Copy each line containing the word "will" from the records that follow, please.

[Start of Attachment]

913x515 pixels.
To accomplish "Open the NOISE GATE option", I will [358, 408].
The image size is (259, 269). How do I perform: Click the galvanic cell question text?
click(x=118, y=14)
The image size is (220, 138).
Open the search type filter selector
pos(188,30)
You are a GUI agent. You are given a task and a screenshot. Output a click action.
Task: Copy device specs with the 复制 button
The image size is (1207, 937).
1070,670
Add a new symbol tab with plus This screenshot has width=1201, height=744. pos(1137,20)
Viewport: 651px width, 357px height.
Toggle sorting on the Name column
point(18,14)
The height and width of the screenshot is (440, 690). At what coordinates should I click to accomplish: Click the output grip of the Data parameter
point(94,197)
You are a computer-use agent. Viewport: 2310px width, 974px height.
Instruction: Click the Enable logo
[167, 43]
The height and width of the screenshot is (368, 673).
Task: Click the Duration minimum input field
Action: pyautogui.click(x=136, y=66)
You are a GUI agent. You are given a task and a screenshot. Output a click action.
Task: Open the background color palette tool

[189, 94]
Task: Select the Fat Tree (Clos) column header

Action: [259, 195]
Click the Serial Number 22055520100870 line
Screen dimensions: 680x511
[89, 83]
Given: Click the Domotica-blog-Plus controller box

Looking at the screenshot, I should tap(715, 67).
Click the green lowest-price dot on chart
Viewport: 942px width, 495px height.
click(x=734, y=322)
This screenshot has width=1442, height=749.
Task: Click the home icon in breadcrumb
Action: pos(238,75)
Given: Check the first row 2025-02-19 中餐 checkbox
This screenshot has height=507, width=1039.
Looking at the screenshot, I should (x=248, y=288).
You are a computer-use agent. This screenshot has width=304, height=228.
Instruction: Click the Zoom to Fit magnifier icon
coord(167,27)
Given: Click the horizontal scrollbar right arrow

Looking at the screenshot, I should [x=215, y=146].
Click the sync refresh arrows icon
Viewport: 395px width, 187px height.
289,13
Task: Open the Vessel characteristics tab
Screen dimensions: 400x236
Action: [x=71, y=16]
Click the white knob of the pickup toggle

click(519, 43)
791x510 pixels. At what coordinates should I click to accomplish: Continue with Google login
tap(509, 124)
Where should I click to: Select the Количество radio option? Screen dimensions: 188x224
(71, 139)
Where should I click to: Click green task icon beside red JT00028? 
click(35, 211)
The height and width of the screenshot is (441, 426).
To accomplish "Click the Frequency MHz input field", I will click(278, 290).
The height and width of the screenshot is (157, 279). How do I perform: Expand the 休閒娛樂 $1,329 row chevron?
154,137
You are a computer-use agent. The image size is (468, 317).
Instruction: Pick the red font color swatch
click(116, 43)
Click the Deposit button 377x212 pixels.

[End of Attachment]

● YOUR SOLUTION:
To accomplish "Open the NOISE GATE option", I will [358, 408].
To accomplish "Click the Frequency MHz input field", I will click(278, 290).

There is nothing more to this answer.